Erzurum Üç Kümbetler, şehrin tarihî dokusunu ve Selçuklu dönemine ait mimari mirası günümüze taşıyan önemli yapılar arasında yer alır. Ziyaretçilere geçmişin büyüsünü yaşatmakla kalmaz, aynı zamanda Türk sanat ve kültürünün izlerini de görmelerine olanak tanır.
Erzurum, kendine has tarihi dokusu ve kültürel zenginlikleriyle öne çıkan bir şehir.
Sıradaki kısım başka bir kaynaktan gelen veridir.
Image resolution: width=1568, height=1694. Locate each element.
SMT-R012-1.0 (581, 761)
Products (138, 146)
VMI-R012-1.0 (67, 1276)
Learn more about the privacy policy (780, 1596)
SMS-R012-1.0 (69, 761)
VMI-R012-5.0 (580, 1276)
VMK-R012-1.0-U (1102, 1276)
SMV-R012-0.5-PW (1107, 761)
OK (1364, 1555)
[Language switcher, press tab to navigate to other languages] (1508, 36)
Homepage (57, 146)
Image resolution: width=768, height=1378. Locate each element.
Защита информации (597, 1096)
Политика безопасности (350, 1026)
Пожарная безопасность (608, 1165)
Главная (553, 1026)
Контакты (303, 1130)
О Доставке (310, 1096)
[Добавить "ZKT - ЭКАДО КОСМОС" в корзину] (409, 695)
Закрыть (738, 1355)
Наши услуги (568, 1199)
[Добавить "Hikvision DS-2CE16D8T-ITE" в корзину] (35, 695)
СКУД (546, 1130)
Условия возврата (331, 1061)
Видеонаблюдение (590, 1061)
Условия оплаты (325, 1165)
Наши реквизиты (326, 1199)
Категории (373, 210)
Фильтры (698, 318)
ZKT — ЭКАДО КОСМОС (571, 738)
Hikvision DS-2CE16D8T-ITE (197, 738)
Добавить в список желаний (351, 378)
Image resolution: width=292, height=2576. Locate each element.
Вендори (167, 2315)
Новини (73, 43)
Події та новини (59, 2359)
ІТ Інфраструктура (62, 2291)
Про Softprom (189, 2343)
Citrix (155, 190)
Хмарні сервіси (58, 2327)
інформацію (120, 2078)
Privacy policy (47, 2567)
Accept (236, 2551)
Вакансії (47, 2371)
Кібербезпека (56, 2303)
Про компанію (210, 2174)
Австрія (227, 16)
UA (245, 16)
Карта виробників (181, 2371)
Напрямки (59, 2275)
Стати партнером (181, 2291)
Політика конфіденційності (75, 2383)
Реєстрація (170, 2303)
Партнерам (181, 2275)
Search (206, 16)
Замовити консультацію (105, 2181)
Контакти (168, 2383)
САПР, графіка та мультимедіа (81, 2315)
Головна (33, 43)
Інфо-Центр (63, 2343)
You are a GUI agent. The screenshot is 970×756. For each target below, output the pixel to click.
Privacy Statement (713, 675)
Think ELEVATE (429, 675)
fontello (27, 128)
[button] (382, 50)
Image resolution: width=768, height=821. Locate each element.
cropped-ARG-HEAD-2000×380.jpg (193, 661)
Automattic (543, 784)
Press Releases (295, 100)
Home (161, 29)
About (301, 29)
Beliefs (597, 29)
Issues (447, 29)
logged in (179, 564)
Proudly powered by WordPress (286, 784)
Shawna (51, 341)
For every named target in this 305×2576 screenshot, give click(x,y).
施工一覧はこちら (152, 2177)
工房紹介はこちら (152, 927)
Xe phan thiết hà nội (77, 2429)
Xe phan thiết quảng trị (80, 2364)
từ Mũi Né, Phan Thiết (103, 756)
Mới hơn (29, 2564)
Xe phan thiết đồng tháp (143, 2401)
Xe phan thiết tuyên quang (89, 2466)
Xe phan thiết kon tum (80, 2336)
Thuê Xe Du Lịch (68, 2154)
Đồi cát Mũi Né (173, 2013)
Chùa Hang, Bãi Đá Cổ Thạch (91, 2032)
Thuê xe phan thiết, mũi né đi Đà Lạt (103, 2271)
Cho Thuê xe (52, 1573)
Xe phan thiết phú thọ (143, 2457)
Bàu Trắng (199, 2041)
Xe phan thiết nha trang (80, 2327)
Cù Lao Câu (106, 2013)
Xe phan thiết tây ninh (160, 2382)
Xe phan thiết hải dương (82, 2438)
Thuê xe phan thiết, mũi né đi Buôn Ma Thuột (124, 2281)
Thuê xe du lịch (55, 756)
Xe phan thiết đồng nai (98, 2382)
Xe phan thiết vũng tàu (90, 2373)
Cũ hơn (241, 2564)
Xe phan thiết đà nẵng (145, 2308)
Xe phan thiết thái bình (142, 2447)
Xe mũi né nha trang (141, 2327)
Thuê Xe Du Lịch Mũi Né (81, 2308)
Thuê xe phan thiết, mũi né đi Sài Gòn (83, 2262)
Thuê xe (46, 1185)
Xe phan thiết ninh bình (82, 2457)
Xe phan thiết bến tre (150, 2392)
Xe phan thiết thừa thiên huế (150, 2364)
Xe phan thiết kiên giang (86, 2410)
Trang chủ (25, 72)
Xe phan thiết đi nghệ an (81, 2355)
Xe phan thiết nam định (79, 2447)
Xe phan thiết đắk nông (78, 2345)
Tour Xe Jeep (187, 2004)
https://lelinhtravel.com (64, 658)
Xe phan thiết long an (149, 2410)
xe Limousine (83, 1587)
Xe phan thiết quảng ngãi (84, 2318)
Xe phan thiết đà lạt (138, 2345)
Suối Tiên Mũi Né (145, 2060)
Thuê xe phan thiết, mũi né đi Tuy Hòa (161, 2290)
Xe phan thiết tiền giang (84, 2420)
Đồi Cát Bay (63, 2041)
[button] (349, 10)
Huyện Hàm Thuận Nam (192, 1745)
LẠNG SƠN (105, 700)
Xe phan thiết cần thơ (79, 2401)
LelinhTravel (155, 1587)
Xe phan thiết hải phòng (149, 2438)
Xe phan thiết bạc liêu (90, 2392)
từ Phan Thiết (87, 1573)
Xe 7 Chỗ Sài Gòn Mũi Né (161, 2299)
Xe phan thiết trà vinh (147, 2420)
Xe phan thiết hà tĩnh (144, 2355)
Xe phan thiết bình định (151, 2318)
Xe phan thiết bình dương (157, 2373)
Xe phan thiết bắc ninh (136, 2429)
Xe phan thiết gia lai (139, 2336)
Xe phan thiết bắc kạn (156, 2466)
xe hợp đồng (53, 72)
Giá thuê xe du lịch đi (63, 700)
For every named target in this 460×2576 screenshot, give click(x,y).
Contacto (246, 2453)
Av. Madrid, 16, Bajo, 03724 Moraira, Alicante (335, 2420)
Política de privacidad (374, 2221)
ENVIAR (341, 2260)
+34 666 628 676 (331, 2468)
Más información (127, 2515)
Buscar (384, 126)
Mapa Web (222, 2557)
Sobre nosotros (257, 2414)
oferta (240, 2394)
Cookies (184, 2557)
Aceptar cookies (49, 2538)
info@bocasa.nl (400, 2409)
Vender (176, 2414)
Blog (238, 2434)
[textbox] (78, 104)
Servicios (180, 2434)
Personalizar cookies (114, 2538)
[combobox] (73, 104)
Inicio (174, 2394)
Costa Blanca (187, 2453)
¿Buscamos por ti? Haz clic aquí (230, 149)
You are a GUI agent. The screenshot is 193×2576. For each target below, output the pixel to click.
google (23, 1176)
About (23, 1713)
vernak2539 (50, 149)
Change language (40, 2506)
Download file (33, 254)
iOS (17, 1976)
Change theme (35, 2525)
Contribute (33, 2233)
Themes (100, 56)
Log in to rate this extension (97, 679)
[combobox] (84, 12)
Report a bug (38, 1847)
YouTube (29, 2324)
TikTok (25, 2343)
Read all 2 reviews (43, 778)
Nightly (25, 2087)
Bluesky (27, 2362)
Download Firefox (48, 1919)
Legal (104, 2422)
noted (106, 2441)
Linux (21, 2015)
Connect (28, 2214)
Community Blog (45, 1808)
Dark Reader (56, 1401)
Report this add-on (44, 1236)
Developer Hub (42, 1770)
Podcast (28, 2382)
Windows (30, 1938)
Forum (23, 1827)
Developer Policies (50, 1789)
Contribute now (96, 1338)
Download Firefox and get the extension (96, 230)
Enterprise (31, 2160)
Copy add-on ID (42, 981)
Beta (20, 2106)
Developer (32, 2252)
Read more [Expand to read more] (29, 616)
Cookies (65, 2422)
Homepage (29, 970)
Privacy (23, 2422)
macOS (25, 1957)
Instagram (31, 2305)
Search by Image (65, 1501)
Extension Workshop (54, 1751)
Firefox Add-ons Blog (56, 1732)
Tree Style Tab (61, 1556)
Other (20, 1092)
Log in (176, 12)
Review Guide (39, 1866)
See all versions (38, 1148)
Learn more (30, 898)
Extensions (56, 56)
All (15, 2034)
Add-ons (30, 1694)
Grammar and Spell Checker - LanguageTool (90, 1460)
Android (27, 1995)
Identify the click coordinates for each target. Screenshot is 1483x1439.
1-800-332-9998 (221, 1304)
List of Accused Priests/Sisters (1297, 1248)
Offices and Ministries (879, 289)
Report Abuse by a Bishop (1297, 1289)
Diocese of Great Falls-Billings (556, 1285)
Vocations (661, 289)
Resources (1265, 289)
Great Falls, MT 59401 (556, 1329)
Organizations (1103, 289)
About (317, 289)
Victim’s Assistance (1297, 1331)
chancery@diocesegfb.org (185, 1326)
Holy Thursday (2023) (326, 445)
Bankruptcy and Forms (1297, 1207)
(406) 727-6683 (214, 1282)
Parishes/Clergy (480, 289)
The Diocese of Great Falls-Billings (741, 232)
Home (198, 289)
Bu zengin mirası içinde, göz kamaştırıcı bir Selçuklu eseri olarak bilinen Çifte Minareli Medrese, zamanın ta kendisiyle dans eden bir tarih parçasıdır. İncelikli mimarisi ve Selçuklu sanatının izleriyle donatılmış bu mekân, Erzurum'un simgelerinden biri olarak varlığını sürdürmekte.
Çifte Minareli Medrese, yaklaşık olarak 13. yüzyılda Selçuklu çağında inşa edilmiş bir anıttır. Bu büyüleyici medrese, geçmişten günümüze uzanan uzun bir hikayeye ev sahipliği yapar. Selçuklu döneminin estetik anlayışını ve zarafetini yansıtan bu yapı, adeta bir zaman yolculuğuna davet eder.
Medresenin mimarisi, Selçuklu sanatının incelikli dokusunu gözler önüne serer. İki minaresi, özenle işlenmiş taş süslemeleri ve zarif detaylarıyla Çifte Minareli Medrese, dönemin mimari ustalığını yansıtarak ziyaretçilerini büyüler. Selçuklu sanatının karakteristik özellikleri, bu mekânda adeta can bulmuştur.
Erzurum'un tarih kokan atmosferinde parıldayan ilk mücevher, Öşvank Manastırı'dır. Bu ince mimariye sahip kilise, Bizans döneminde restore edilmiş ve bölgenin önemli tarihi yapılarından biri haline gelmiştir. Ziyaretçiler, bu manastırda geçmişin derin izlerini sürerken, Erzurum'un tarihine bir pencere aralar.
Yakutiye ilçesi sınırlarında gizlenen Lala Mustafa Paşa Camii, Erzurum'da Osmanlı mimarisinin ilk örneklerinden biridir. 1562 yılında ünlü mimar Koca Sinan tarafından inşa edilen bu zarif camii, Osmanlı'nın Erzurum'daki izlerini taşır. Dini mimarinin güzellikleri arasında kaybolmak isteyenler için ideal bir durak.
Uzundere'de konumlanan Tortum Şelalesi, dünyanın en büyük şelalelerinden biri olarak gözleri kamaştırır. 21 metre genişliğinde ve 48 metre yüksekliğindeki bu doğa harikası, sadece güzelliğiyle değil, aynı zamanda Türkiye'nin en yüksek cam seyir terası olan Tortum Gölü Cam Seyir Terası'ndan sunulan muhteşem manzara ile de büyüler. Türkiye'nin en büyük heyelan set gölü olan Tortum Gölü, bu bölgedeki biyoçeşitliliği ve doğa olaylarını keşfetmek isteyenler için mükemmel bir destinasyondur.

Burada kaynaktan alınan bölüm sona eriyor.